Z Squared is a digital infrastructure company focused on securing the Dogecoin (DOGE) and Litecoin (LTC) networks through institutional-scale mining operations. Upon closing of the merger, Z Squared is expected to deploy 9,800 ASIC miners across facilities in North Carolina, South Carolina, and Iowa, positioning the combined entity as the largest publicly-traded pure-play Dogecoin miner in the United States. Z Squared’s operational model emphasizes efficiency, discipline, and risk management, with mined assets converted to USD or stablecoins typically within 24 hours.

Incoming Management (Post-Close)

David Halabu, Chief Executive Officer — Founder and former Managing Partner, Group 10 Capital Management

Michelle Burke, Chief Operating Officer — Former Chief Executive Officer, Minting Dome Inc.

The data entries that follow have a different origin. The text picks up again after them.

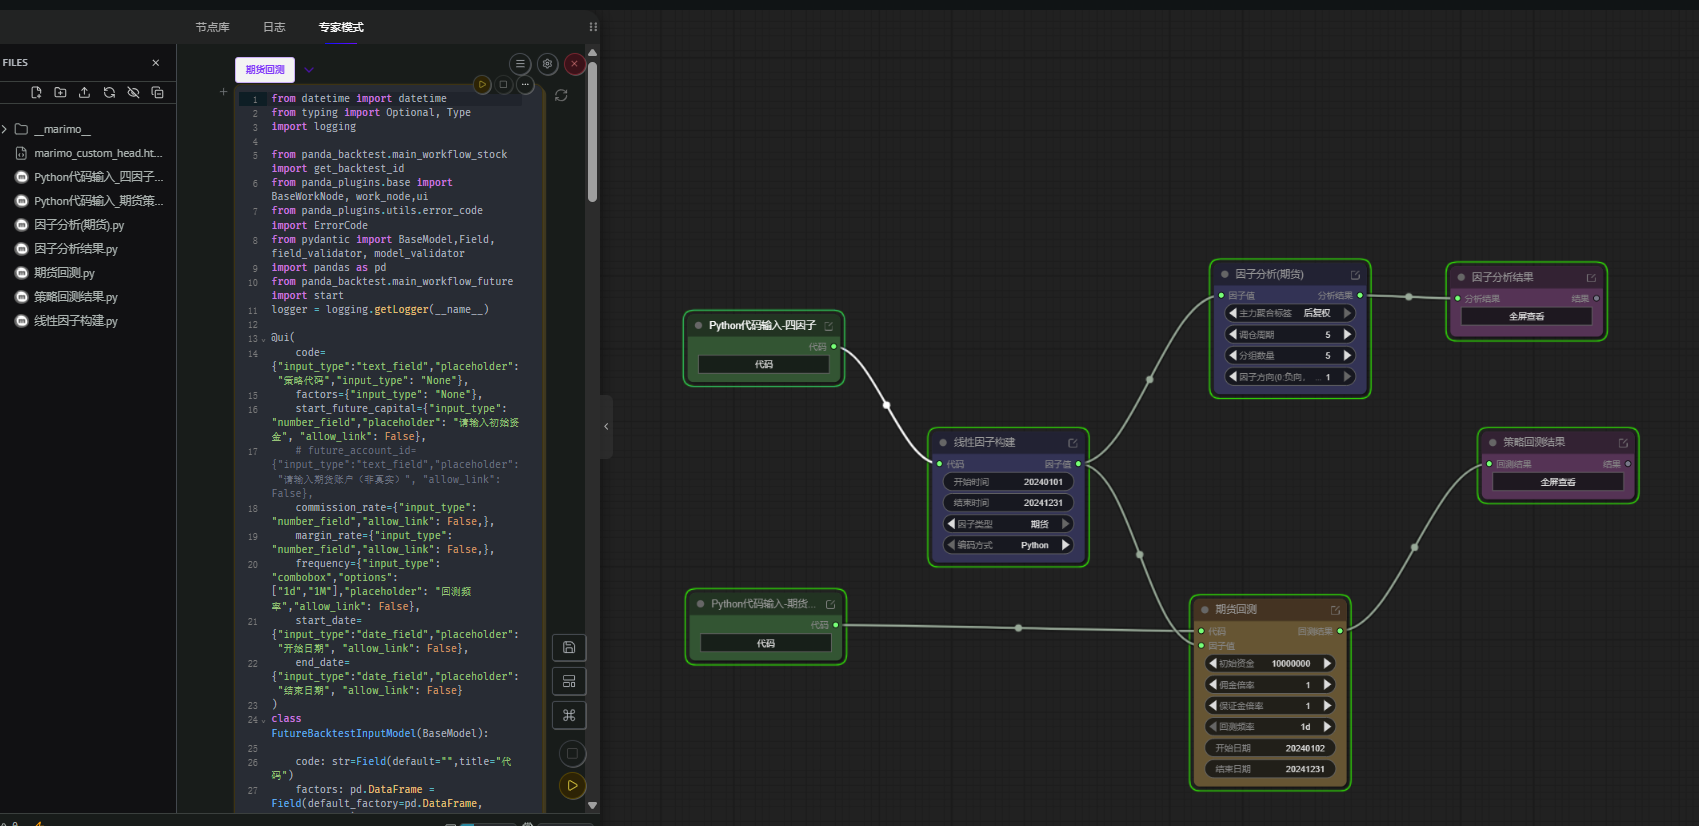
Task: Expand the _marimo_ folder
Action: 5,129
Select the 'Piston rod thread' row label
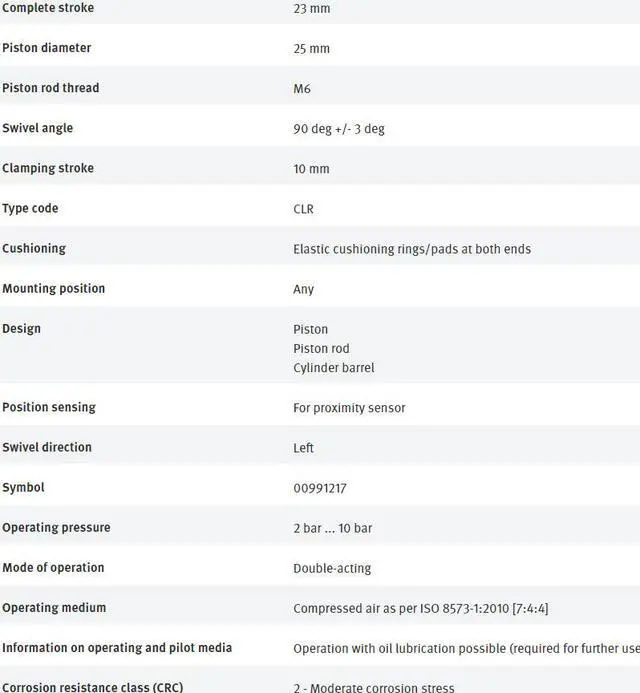 [50, 88]
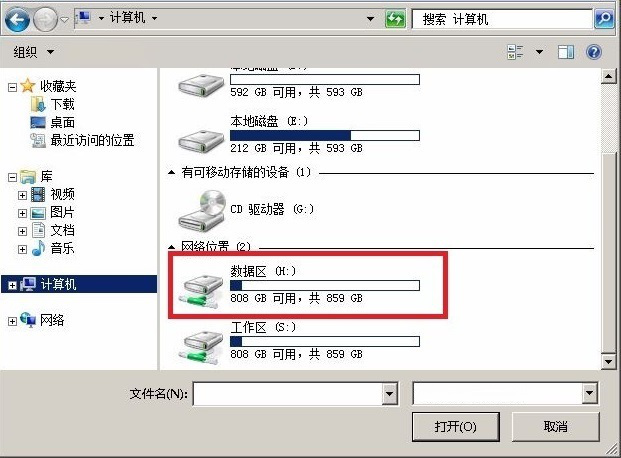This screenshot has height=458, width=621.
Task: Expand the 视频 library node
Action: tap(22, 195)
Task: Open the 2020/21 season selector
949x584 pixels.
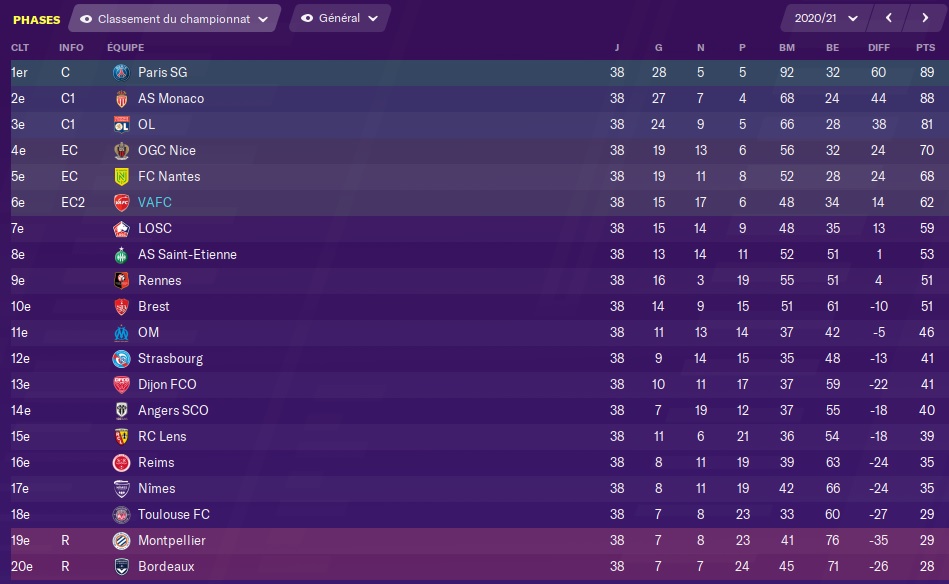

IMPORTANT DISCLOSURES & FORWARD-LOOKING STATEMENTS

This article is published by The Vanderbilt Report, an investor relations and financial communications publication. This report is for informational purposes only and does not constitute an offer to sell, a solicitation of an offer to buy, or a recommendation of any security. All content is derived from publicly available sources including Coeptis Therapeutics SEC filings, GlobeNewswire press releases, and publicly available cryptocurrency market research.

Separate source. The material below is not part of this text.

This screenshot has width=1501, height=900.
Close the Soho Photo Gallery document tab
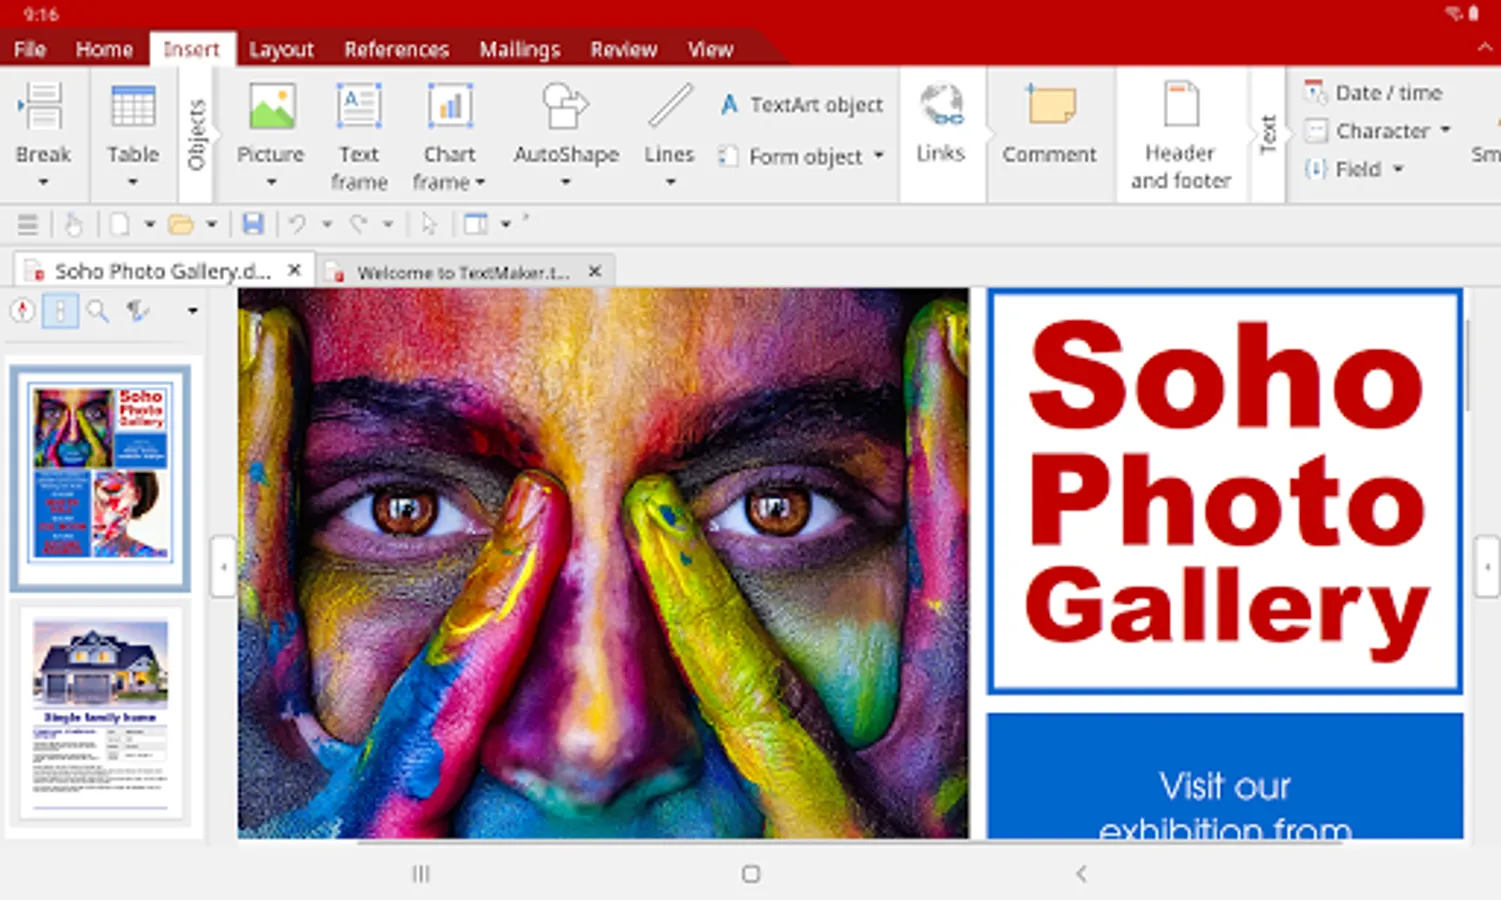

This article contains forward-looking statements. Actual results may differ materially from those projected or implied. The closing of the Coeptis / Z Squared merger remains subject to remaining conditions including Nasdaq listing approval, which has not yet been obtained. There can be no assurance that such listing will be approved or that the combined company will meet applicable listing standards. If Nasdaq listing is not approved, the combined company’s securities will trade on OTC Markets. Dogecoin price predictions and ETF analysis are sourced from third-party analysts and are speculative in nature. Cryptocurrency investments involve substantial risk. Investing in micro-cap and small-cap securities involves substantial risk including possible loss of principal. Readers are strongly encouraged to conduct their own due diligence and consult a licensed financial advisor before making any investment decision.

Cryptocurrency market data and DOGE ETF information sourced from Axi, CoinPedia, Changelly, and public news sources. Z Squared and Coeptis transaction details sourced from SEC filings including Form S-4 (File No. 333-288329) and Form 8-K filings. Sun Business Valuations LLC provided the merger fairness opinion dated May 12, 2025 concluding the transaction is financially fair to Coeptis stockholders.